Text:
------------------------------------------------
Generics in OJB.Net (a.k.a. Generics Type Madness)

At iP3 we are using OJB.Net for object relational persistence. It is really easy to use, but it was using an ArrayList by default and we wanted to use the new Whidbey Generics List<> type.

When OJB.Net creates objects out of the relational data, it uses reflection to generate the IList collection object which is ArrayList by default.

When we tried to change this to the Generics List<> type OJB.Net didn't seem to be able to handle it and reported that it couldn't find the type in the assembly. My collegue Lance and I sat and worked through the problem for about half an hour until he did a GetType().ToString() on a List<> object. To our surprise we found that the type name we needed to Reflect for was System.Collections.Generic.List'1 linstead of System.Collections.Generic.List.

The full line for getting the type for List<String> using reflection then becomes:

Type classType = Type.GetType(“System.Collections.Generic.List'1[[System.String,Mscorlib]],Mscorlib“,true); 

Don Box has a good post about Generics reflection under the heading Generics as Type Constructors from August 2003, but it doesn't mention anything about adding a suffix to the type name.

If someone has seen this suffix notation explained previously then please shoot me a link.

Read more about the craziness on Lance's blog.

Comments (5)

  1. This is so you can overload based on the number of type parameters. E.g. you could define a System.Collections.List<T,U> type if you wanted because in the metadata it would have a different name (…List2 instead of ...List1). An alternative design to this name mangling would be to make everyone aware that you can overload on number of type parameters and just call everything ‘List’, but the name mangling is sometimes simpler and more convenient.

  2. Chris Garty says:

    Thanks Dominic. The "’x suffix where x is the number of generic types" reason was something Lance had speculated about afterwards. We couldn’t find documentation about this anywhere, so hopefully someone will benefit from our posts.

  3. secretGeek says:

    Hi Chris

    I noticed you dropped by my blog in the last 24 hours, possibly referred by someone else via email, in relation to .net naming conventions and the use of underscore.

    Please don’t let my blog influence your use of underscores in code.

    Contrary to what it says on the page you found (

    I actually do not recommend the use of underscores in dot net code ever.



    p.s. actually i just left this message in order to freak you out about the fact that the ip3 systems exchange server reveals so much about your identity when you are simply browsing!

  4. jaybaz [MS] says:

    Sounds like you got it figured out. The number is the count of generic type parameters. The reason for this name mangling is to support overloading of types based on generic type arity. The delimiter is backtick, which is on the same key as tilde on US keyboards.
------------------------------------------------
Extracted entries:
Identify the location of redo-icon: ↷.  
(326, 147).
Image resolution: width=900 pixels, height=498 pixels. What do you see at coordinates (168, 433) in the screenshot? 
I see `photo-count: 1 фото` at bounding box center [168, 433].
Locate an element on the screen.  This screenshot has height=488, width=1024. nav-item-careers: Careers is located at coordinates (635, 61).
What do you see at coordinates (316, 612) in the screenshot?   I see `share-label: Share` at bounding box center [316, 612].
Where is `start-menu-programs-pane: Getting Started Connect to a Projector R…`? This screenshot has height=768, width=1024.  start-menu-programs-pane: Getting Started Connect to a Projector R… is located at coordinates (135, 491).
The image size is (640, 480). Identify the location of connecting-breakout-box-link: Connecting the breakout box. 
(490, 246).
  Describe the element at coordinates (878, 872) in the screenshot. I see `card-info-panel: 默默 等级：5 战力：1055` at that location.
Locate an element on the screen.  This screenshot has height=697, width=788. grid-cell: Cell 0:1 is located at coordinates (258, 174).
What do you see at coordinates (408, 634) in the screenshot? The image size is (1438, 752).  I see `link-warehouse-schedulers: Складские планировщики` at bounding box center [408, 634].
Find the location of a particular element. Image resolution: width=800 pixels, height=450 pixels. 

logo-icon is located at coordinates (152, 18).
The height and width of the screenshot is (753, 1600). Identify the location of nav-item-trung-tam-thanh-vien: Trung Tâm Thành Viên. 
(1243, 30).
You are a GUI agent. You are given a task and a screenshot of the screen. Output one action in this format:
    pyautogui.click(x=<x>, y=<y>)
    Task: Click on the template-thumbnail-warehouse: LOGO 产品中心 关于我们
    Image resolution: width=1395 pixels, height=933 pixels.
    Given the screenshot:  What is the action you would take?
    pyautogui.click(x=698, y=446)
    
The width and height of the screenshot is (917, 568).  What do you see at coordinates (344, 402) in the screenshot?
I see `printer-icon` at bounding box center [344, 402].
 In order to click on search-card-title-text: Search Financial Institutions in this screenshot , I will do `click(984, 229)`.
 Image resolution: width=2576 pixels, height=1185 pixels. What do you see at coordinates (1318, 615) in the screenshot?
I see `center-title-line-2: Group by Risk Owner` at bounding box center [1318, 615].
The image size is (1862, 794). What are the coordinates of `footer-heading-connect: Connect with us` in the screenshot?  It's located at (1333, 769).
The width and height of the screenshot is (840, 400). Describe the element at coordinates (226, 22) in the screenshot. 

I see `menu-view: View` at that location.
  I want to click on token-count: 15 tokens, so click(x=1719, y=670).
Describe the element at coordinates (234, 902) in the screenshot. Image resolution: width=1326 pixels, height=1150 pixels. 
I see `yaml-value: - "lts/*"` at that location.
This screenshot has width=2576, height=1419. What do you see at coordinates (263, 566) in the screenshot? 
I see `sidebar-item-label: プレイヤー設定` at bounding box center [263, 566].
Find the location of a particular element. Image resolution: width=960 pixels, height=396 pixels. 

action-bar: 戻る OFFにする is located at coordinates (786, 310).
------------------------------------------------
Questions to answer:
(a) From the post on generics in OJB.Net, copy word for word the passage from "Please don’t let" up to and including "on US keyboards.".
(b) According to the post on generics in OJB.Net, roughly how long did the writer and Lance spend working through the problem?
(c) Decide whether each statement agrees with the post on generics in OJB.Net. Answer yes or no for each, and quote the words from the post that decide it.
(i) Don Box's post on Generics reflection mentions adding a suffix to the type name.
(ii) According to jaybaz, the delimiter in the type name is a backtick.
(iii) OJB.Net uses reflection to generate the IList collection object.

Results of the tasks:
(a)
Please don’t let my blog influence your use of underscores in code.

    Contrary to what it says on the page you found (

    I actually do not recommend the use of underscores in dot net code ever.



    p.s. actually i just left this message in order to freak you out about the fact that the ip3 systems exchange server reveals so much about your identity when you are simply browsing!

  4. jaybaz [MS] says:

    Sounds like you got it figured out. The number is the count of generic type parameters. The reason for this name mangling is to support overloading of types based on generic type arity. The delimiter is backtick, which is on the same key as tilde on US keyboards.

(b) About half an hour.

(c)
(i) No: "but it doesn't mention anything about adding a suffix to the type name."
(ii) Yes: "The delimiter is backtick, which is on the same key as tilde on US keyboards."
(iii) Yes: "it uses reflection to generate the IList collection object which is ArrayList by default."